>> Begin Document text

Bill Text: NJ A4694 | 2022-2023 | Regular Session | Chaptered


Bill Title: Concerns tax treatment of individual's income earned outside state of residence; appropriates $35 million.

Spectrum: Moderate Partisan Bill (Democrat 7-1)

Status: (Passed) 2023-07-21 - Approved P.L.2023, c.125. [A4694 Detail]

Download: New_Jersey-2022-A4694-Chaptered.html

CHAPTER 125

 

An Act concerning taxes paid to other jurisdictions under the gross income tax, amending N.J.S.54A:4-1, N.J.S.54A:5-8, and N.J.S.54A:9-17, supplementing Title 54A of the New Jersey Statutes and P.L.1974, c.80 (C.34:1B-1 et seq.), and making an appropriation.

 

     Be It Enacted by the Senate and General Assembly of the State of New Jersey:

 

     1.  N.J.S.54A:4-1 is amended to read as follows:

 

Resident credit for tax of another state.

     54A:4-1.  Resident credit for tax of another state.  (a) A resident taxpayer shall be allowed a credit against the tax otherwise due under this act for the amount of any income tax or wage tax imposed for the taxable year by another state of the United States or political subdivision of such state, or by the District of Columbia, with respect to income which is also subject to tax under this act, except as provided by subsections (c) and (d) of this section.

     (b) The credit provided under this section shall not exceed the proportion of the tax otherwise due under this act that the amount of the taxpayer's income subject to tax by the other jurisdiction bears to his entire New Jersey income.

     (c) No credit shall be allowed against the tax otherwise due under this act for the amount of any income tax or wage tax imposed for the taxable year on S corporation income allocated to this State.

     (d) No credit shall be allowed for the amount of any taxes paid or accrued for the taxable year on or measured by profits or income imposed on or paid on behalf of a person other than the taxpayer, whether or not the taxpayer may be held liable for the tax.

     (e) Readjustment of the tax of another state or political subdivision thereof--if the taxpayer is allowed credit under this section for more or less of the tax of another state or political subdivision thereof than he is finally required to pay, the taxpayer shall send notice of the difference to the director who shall redetermine the tax for any years affected regardless of any otherwise applicable statute of limitations.  A taxpayer may readjust the credit under this subsection when another state changes or corrects income reportable there either within the limitation period prescribed in N.J.S.54A:9-8 or within one year after the date the taxpayer received notification that the other state's income tax was due, whichever of such periods expires later.  The division shall not allow a credit or refund unless the taxpayer files a claim within such period.

>> End Document text

■ Stated problem a
Answer these questions from the New Jersey bill text:
(i) How much money does the bill appropriate?
(ii) On what date was the bill approved?
(iii) Which subsections does subsection (a) of 54A:4-1 name as exceptions to the resident credit?

>> Begin Exercise inputs

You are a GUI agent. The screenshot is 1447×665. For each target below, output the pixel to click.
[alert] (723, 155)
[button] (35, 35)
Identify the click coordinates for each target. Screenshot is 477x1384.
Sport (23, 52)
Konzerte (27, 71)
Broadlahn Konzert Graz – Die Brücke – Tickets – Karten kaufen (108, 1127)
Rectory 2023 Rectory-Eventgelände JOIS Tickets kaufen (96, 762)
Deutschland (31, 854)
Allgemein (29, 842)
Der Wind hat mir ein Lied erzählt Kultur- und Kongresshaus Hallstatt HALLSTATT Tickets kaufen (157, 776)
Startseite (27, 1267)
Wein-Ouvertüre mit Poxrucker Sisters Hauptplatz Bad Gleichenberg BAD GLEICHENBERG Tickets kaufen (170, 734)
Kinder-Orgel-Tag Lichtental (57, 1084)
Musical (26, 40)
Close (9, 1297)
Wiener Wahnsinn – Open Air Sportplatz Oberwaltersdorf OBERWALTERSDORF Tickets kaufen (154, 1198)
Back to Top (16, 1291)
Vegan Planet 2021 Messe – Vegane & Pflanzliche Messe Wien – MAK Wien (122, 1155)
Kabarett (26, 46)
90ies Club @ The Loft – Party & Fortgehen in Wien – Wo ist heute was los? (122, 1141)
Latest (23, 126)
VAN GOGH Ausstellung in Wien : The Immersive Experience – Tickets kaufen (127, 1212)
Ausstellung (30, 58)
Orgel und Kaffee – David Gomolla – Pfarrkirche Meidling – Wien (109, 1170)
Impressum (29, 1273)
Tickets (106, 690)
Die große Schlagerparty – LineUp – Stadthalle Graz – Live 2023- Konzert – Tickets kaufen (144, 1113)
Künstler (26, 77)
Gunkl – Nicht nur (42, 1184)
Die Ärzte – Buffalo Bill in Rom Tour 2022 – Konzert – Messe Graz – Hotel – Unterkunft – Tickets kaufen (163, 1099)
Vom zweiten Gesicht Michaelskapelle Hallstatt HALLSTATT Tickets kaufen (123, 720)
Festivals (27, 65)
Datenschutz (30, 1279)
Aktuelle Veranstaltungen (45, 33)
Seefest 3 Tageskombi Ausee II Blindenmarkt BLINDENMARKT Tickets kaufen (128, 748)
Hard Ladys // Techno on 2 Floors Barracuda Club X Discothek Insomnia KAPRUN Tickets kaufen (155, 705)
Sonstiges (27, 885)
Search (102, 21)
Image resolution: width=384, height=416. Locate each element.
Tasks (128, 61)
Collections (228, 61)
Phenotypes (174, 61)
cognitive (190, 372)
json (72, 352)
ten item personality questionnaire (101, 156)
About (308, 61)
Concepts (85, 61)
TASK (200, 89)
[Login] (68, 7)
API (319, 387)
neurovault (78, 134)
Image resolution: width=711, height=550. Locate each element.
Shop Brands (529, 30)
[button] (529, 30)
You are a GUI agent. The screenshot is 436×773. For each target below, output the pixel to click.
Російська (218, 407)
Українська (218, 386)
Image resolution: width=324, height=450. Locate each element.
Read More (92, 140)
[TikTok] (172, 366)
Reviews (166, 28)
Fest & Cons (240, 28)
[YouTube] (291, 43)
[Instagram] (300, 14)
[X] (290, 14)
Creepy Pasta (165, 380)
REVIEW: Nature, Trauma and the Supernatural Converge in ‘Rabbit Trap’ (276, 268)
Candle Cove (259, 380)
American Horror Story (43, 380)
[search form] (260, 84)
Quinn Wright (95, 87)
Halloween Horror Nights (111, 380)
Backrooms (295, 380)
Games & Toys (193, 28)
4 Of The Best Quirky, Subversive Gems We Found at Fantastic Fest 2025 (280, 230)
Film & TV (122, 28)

>> End Exercise inputs

■ Stated problem b
In the entries, switch "Tickets kaufen" to "Karten kaufen" in the part that opens with the line containing "Der Wind hat" and closes with the line containing "Close (9, 1297)". Leave everything else unchanged, and reproduce only those lines.

■ Worked answer a
(i) $35 million.
(ii) 2023-07-21.
(iii) Subsections (c) and (d).

■ Worked answer b
Der Wind hat mir ein Lied erzählt Kultur- und Kongresshaus Hallstatt HALLSTATT Karten kaufen (157, 776)
Startseite (27, 1267)
Wein-Ouvertüre mit Poxrucker Sisters Hauptplatz Bad Gleichenberg BAD GLEICHENBERG Karten kaufen (170, 734)
Kinder-Orgel-Tag Lichtental (57, 1084)
Musical (26, 40)
Close (9, 1297)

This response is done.